Pediatric cancer researchers have identified variations in a gene as important contributors to neuroblastoma, the most common solid cancer of early childhood.
The study team, led by researchers at The Children's Hospital of Philadelphia, found that common variants in the LMO1 gene increase the risk of developing an aggressive form of neuroblastoma, and also mark the gene for continuing to drive the cancer's progression once it forms.
The study appears online today in Nature. A cancer of the sympathetic nervous system that usually occurs as a solid tumor in the abdomen, neuroblastoma accounts for 10 percent of childhood cancer deaths.
"Although genes closely related to LMO1 have previously been implicated in other cancers, this gene was not previously suspected to have a role in neuroblastoma," said study leader John M. Maris, M.D., director of the Center for Childhood Cancer Research at The Children's Hospital of Philadelphia. "We found that in addition to putting a child at risk of developing neuroblastoma, it acts as an oncogene—driving the biological changes that make tumors grow and spread throughout the body."
Although direct clinical applications are not immediate, Maris added, investigating this oncogene may suggest targets for developing more effective neuroblastoma treatments.
Maris collaborated with Hakon Hakonarson, M.D., Ph.D., director of the Center for Applied Genomics at The Children's Hospital of Philadelphia, and co-senior author on the study, as well as with a large team of international investigators in performing a genome-wide association study (GWAS). They analyzed DNA samples from 2,251 patients (most of which were provided by the multicenter Children's Oncology Group) along with 6,097 control samples.
The researchers found a significant association between neuroblastoma and the LMO1 gene, located on chromosome 11, detecting the strongest signal among patients with the most aggressive form of the disease. This portion of the study identified SNPs, changes in a single letter within the DNA sequence, which predispose a child to developing neuroblastoma.

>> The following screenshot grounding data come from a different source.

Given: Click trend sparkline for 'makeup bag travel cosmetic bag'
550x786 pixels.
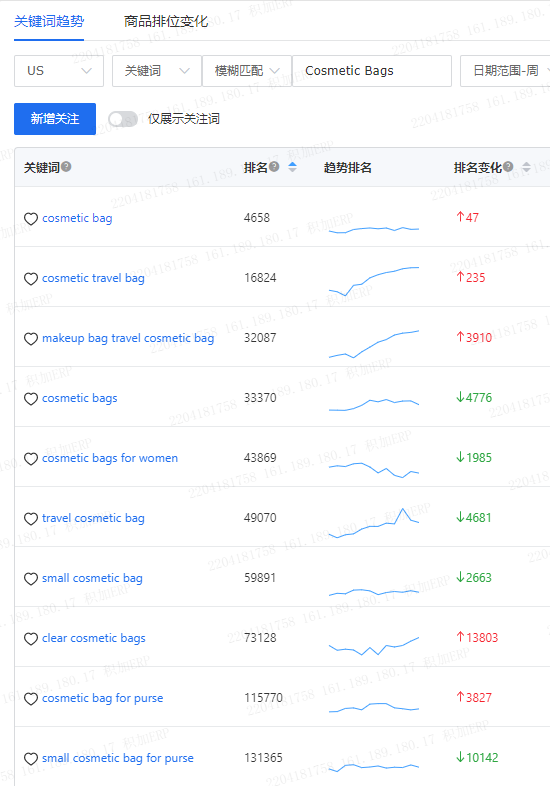Looking at the screenshot, I should point(374,344).
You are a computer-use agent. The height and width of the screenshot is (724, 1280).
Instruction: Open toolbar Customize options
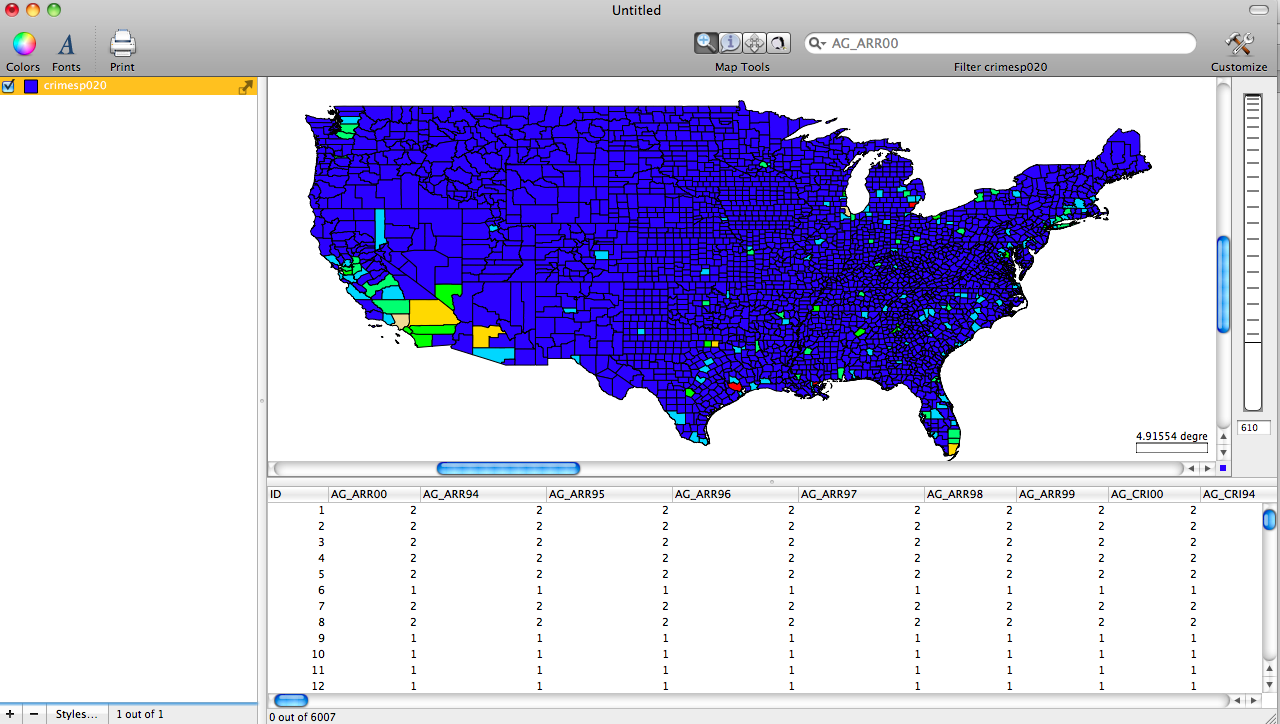coord(1239,45)
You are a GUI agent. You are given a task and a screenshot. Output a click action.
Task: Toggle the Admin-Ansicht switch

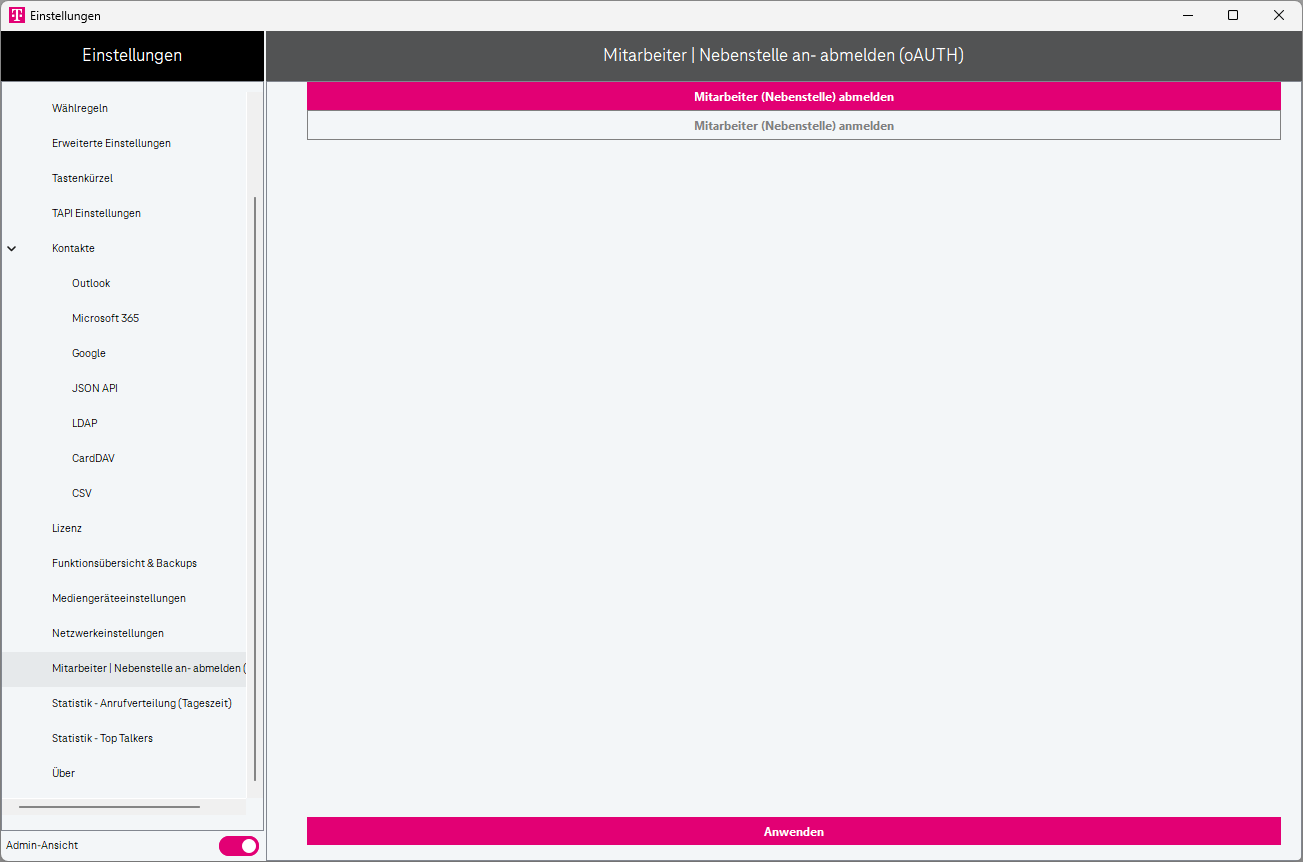pos(238,846)
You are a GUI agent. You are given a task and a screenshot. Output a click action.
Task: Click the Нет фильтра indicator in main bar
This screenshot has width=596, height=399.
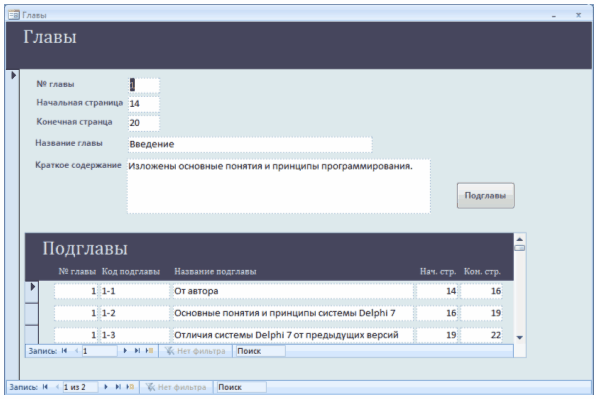pos(176,387)
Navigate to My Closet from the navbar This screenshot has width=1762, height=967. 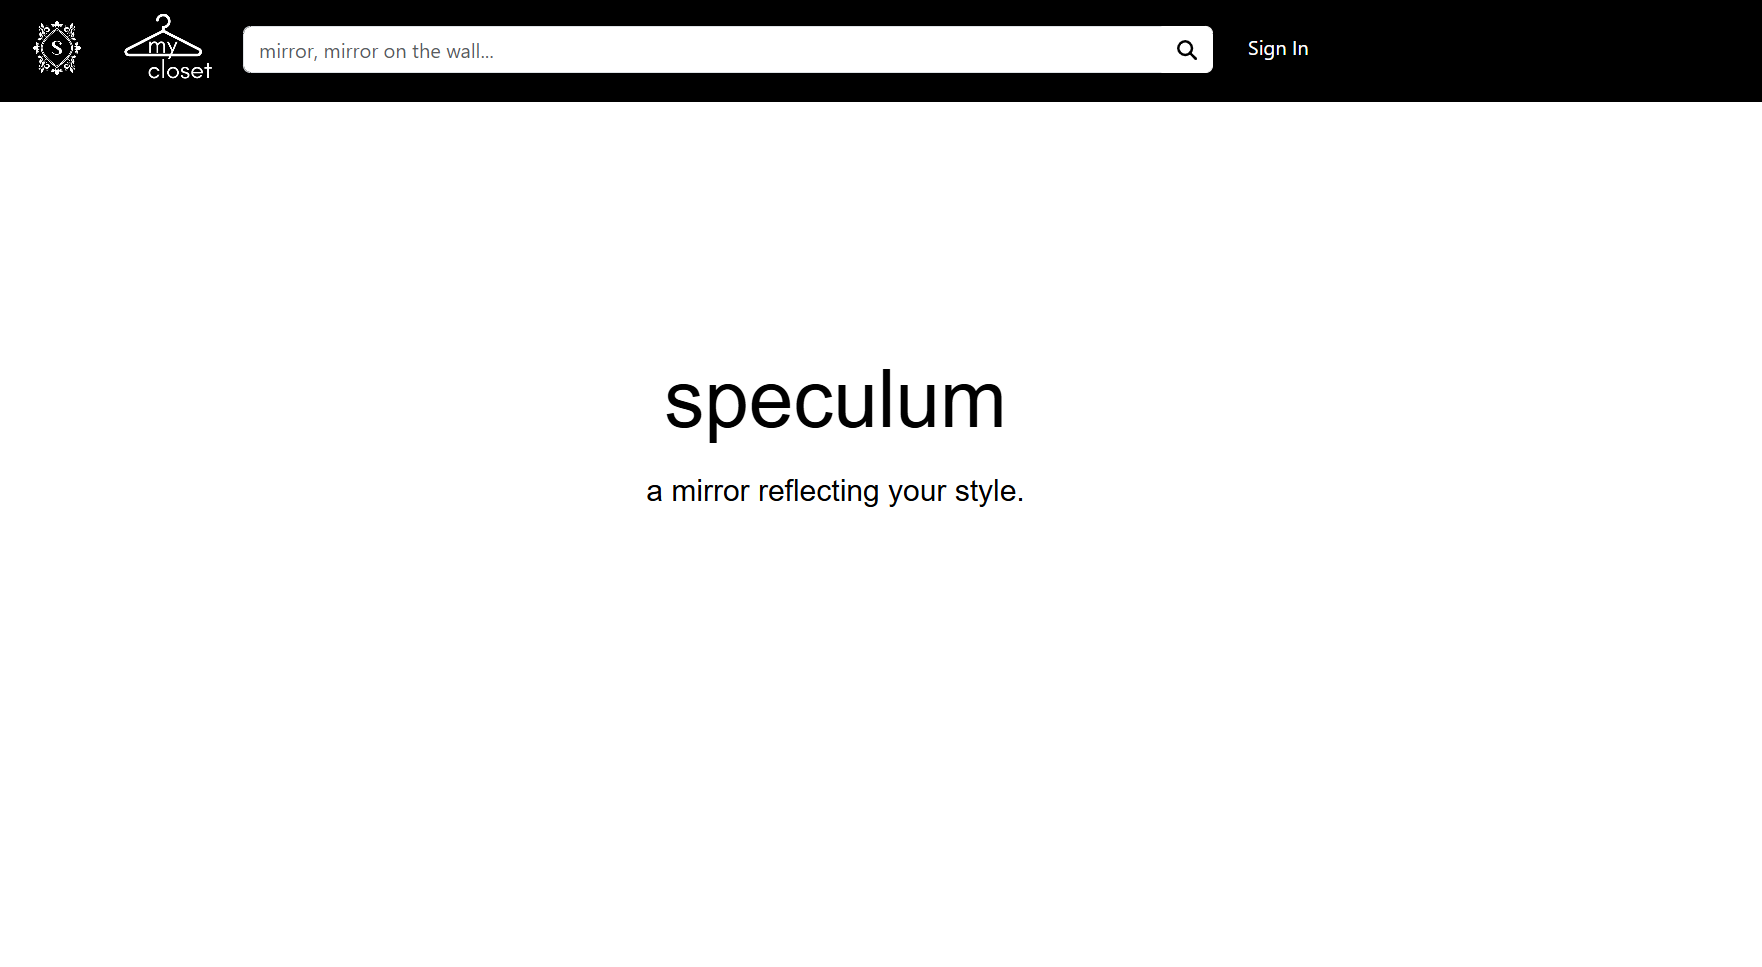(x=167, y=48)
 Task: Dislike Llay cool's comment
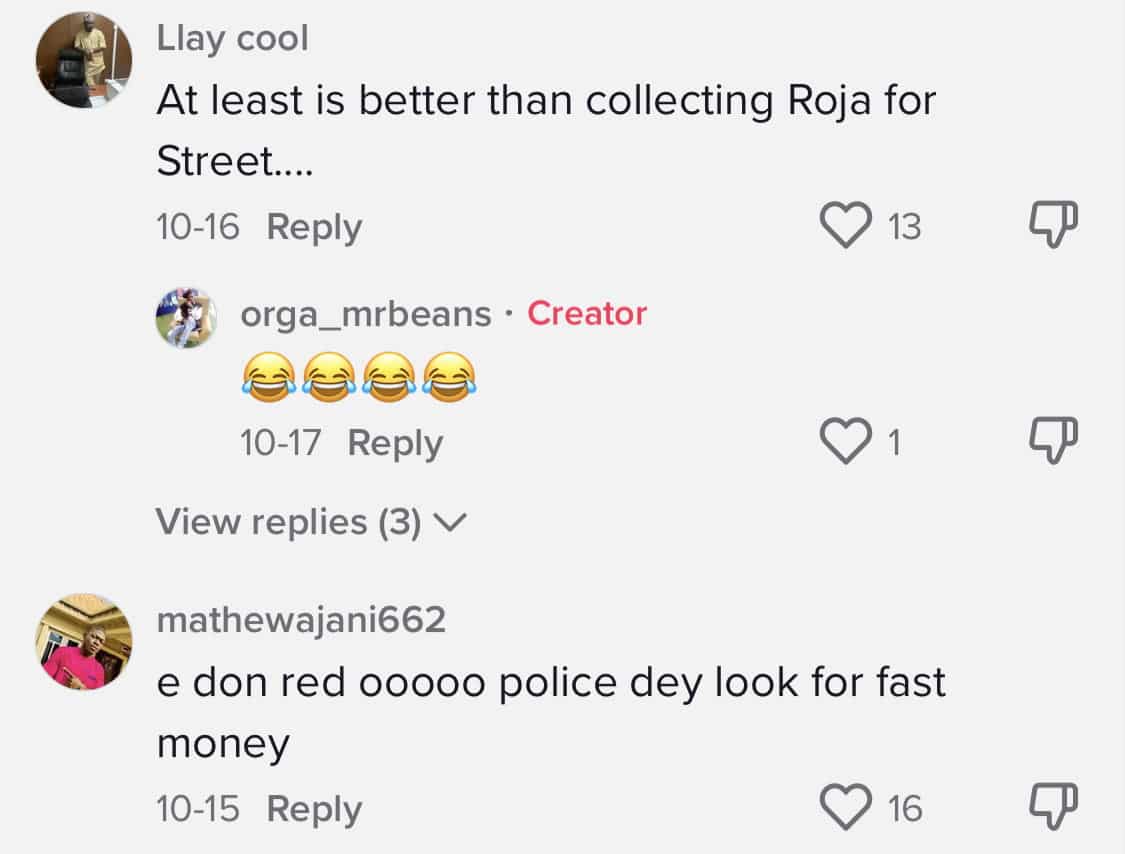(x=1054, y=224)

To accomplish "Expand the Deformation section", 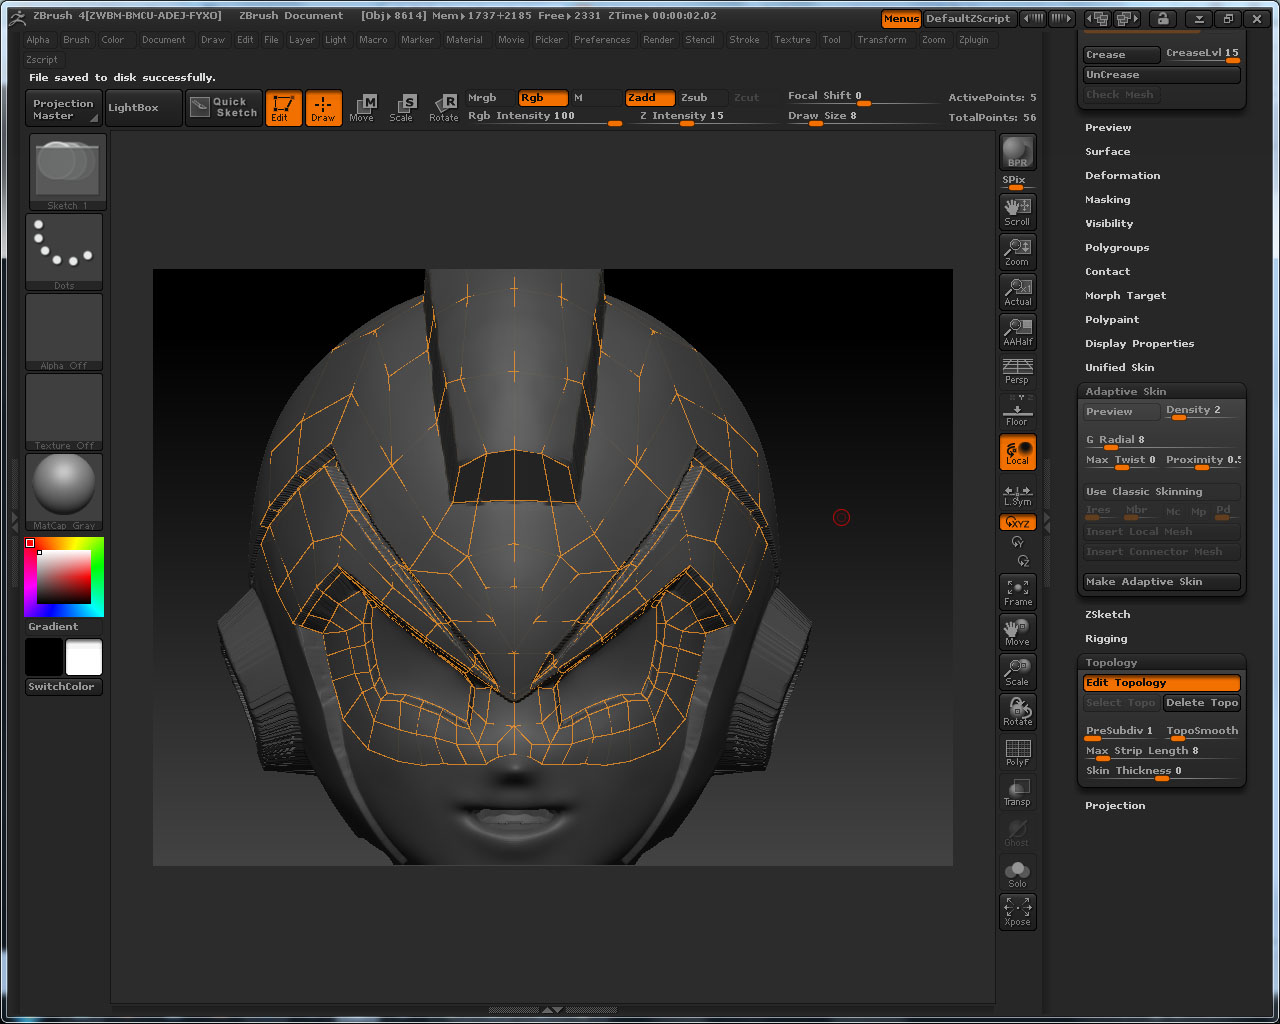I will click(1122, 176).

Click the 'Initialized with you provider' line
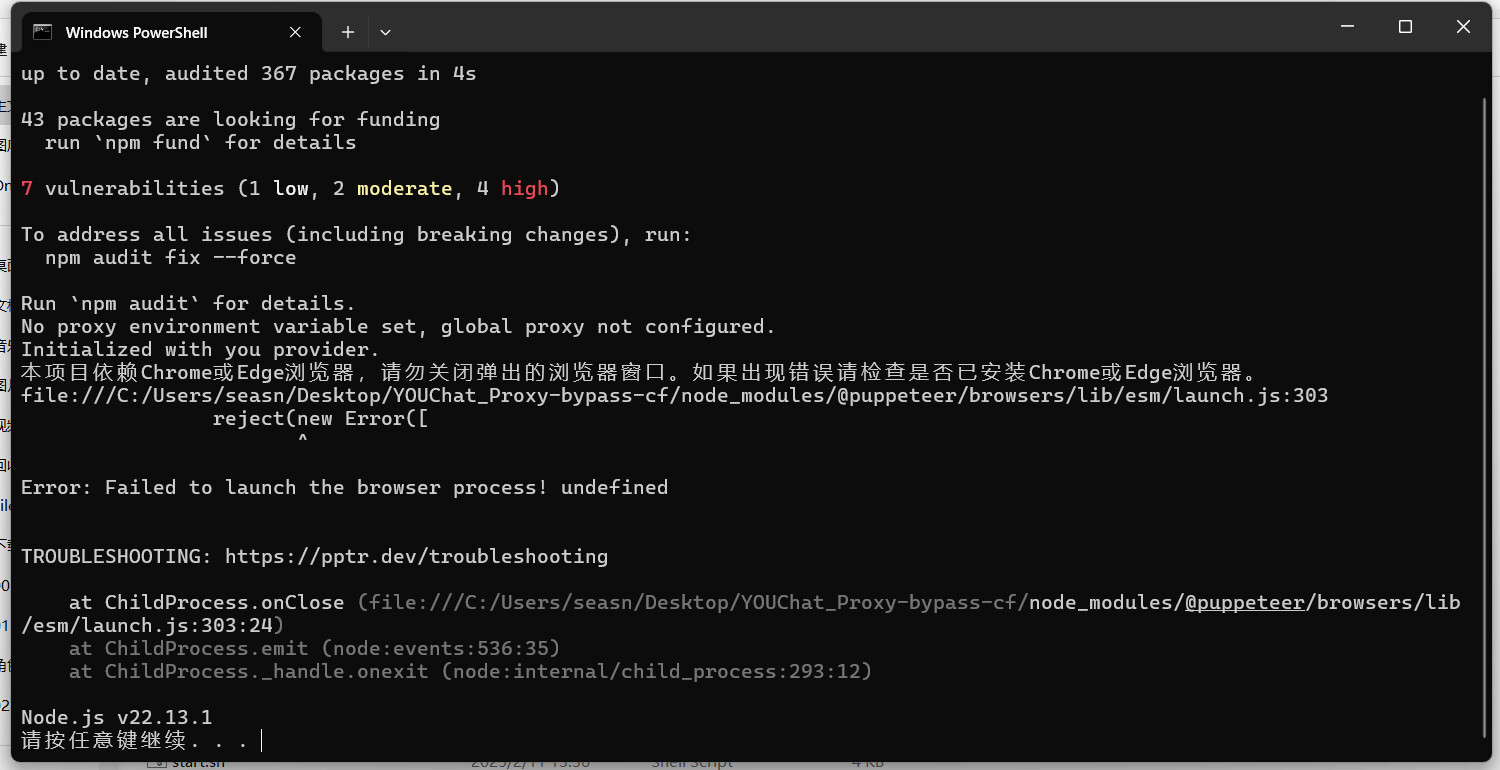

The study team then searched for copy number alterations--duplications or deletions of stretches of DNA--across the whole genome in neuroblastoma cancer cells. Again, the LMO1 gene displayed abnormal changes: duplicated sections of DNA that tended to occur in a significant percentage of tumors.
"The normal role of the LMO1 gene is mainly to regulate gene transcription in the nervous system," said Maris. In gene transcription, DNA-encoded information is converted to RNA, part of the process by which a gene carries out biological functions. "The abnormalities we have found in this gene result in abnormally increased activity, driving an overproduction of cells into a tumor."
To further investigate the gene's role, the researchers used genetic tools to decrease LMO1's activity, and showed that this inhibited the growth of neuroblastoma cells in culture. Increasing LMO1 gene expression had the opposite effect, causing tumor cells to proliferate.
Because other genes in the LMO family are known to be active in acute leukemias, other researchers have been investigating potential anti-leukemia drugs to target portions of the LMO pathway. However, added Maris, using this knowledge to develop treatments for either leukemia or neuroblastoma will require much further work.
In the meantime, Maris suggests, the current research suggests that GWAS studies, already widely employed to identify common gene variants that confer disease risk, may also have another benefit, in indicating that the same genetic region may have a strong impact on cancer progression. "The real potential of studies like this may be in discovering new therapeutic targets."
Hakonarson agrees, adding that, "This is a prime example in which integrative genomics, combining SNP discovery arrays with gene expression arrays and other functional approaches, holds great promise in expanding our knowledge base for translating genetic discovery to clinical uses."